§ **Selection**:
═══

Our aim is to create an accessible web platform to promote a science-based understanding of lake health, which will help bring together stakeholders and facilitate informed and cooperative lake management. This 5-year research network, initiated in mid-2016, includes 18 university researchers and will train over 40 students. Our partners include federal, provincial and territorial government agencies as well as non-governmental organizations.

lake pulse

Many Lake Pulse participants are finding that a departure from their usual modus operandi is required. Enhanced cooperation is essential in this network, and many individuals are coming together to contribute to common goals.

For example, Lake Pulse students will be immersed in our multidisciplinary, collaborative field expeditions to sample 680 lakes across Canada over 3 summers. These students will collect data for the entire network and cannot focus only on their own individual projects. They will be trained in diverse limnological techniques; contribute to our large, shared database of lake variables; and help to refine our Lake Pulse field manual of protocols that will be consistently applied nationwide and aligned with the EPA’s National Lakes Assessment.

═══

§ **Material**:
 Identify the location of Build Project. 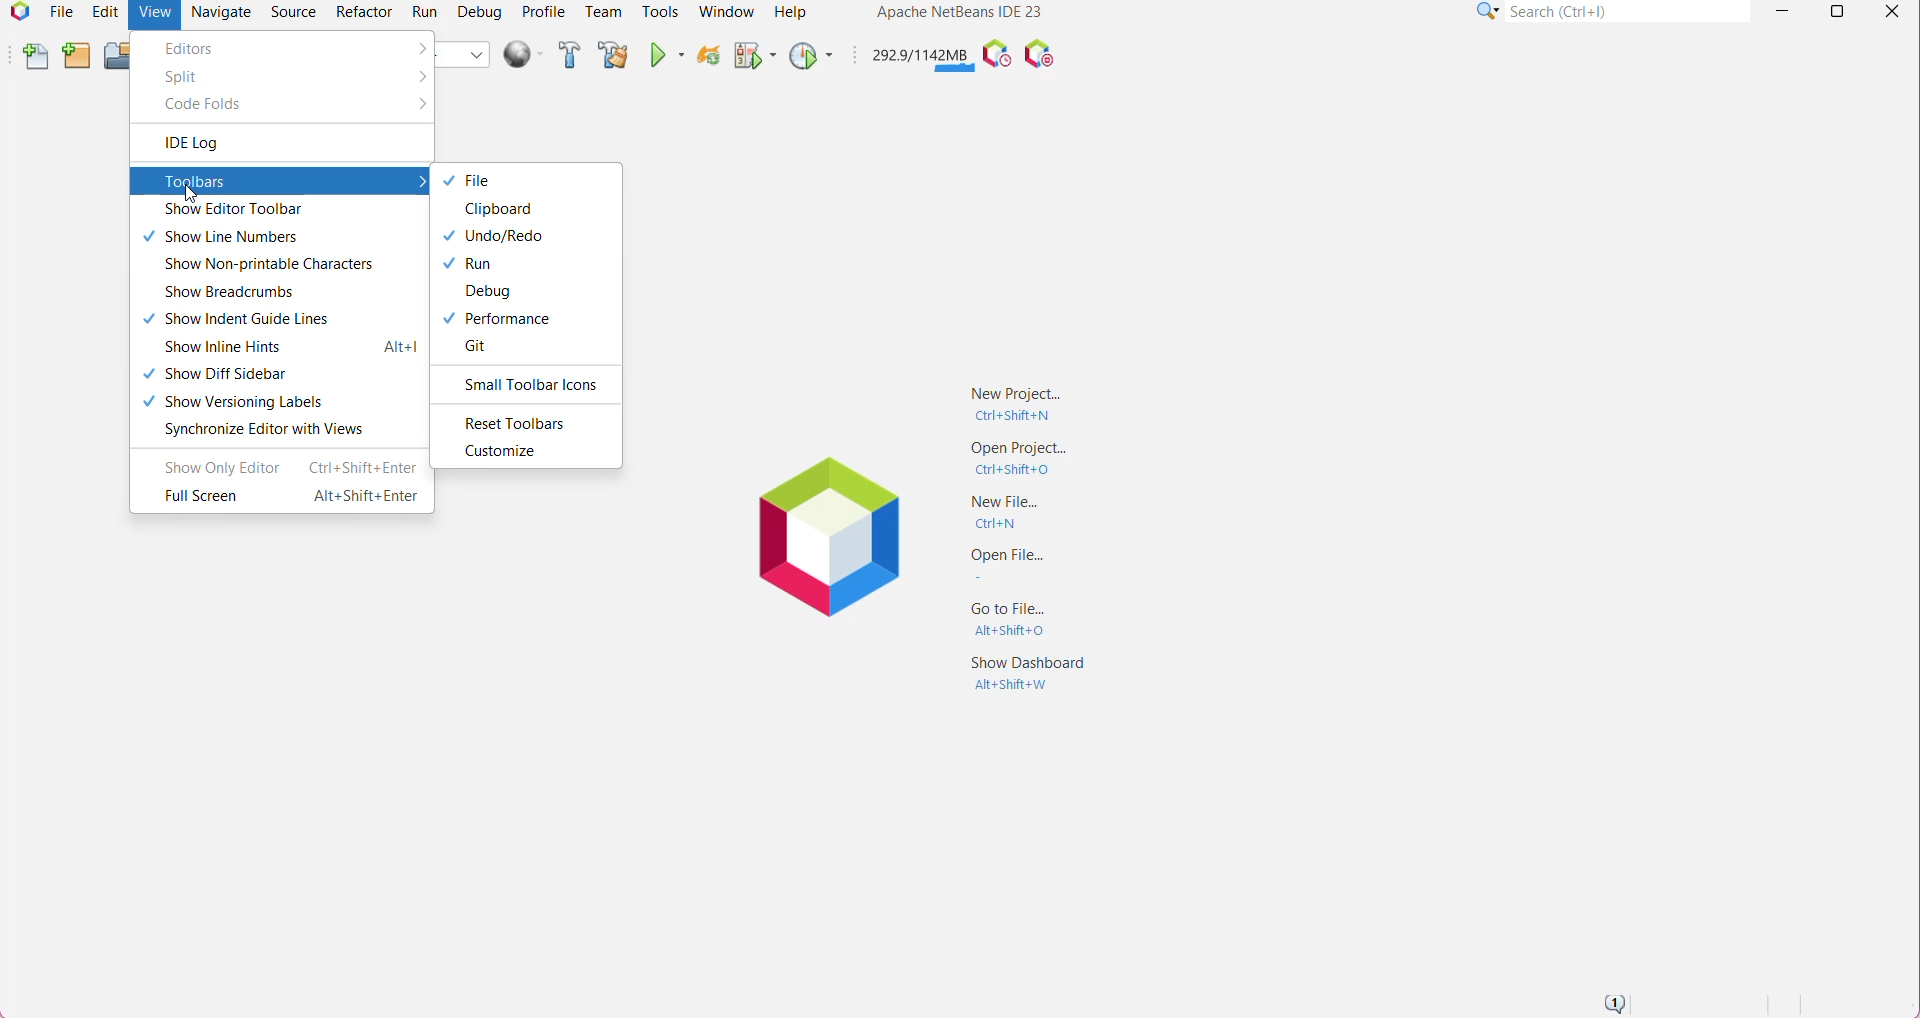
(567, 55).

═══

§ **Written instruction A**: According to the Lake Pulse text, how many lakes will the field expeditions sample, and over how many summers?
§ **Written instruction B**: List every kind of partner that the Lake Pulse text names.

§ **Answer A**: 680 lakes across Canada over 3 summers.

§ **Answer B**: Federal government agencies, provincial government agencies, territorial government agencies, and non-governmental organizations.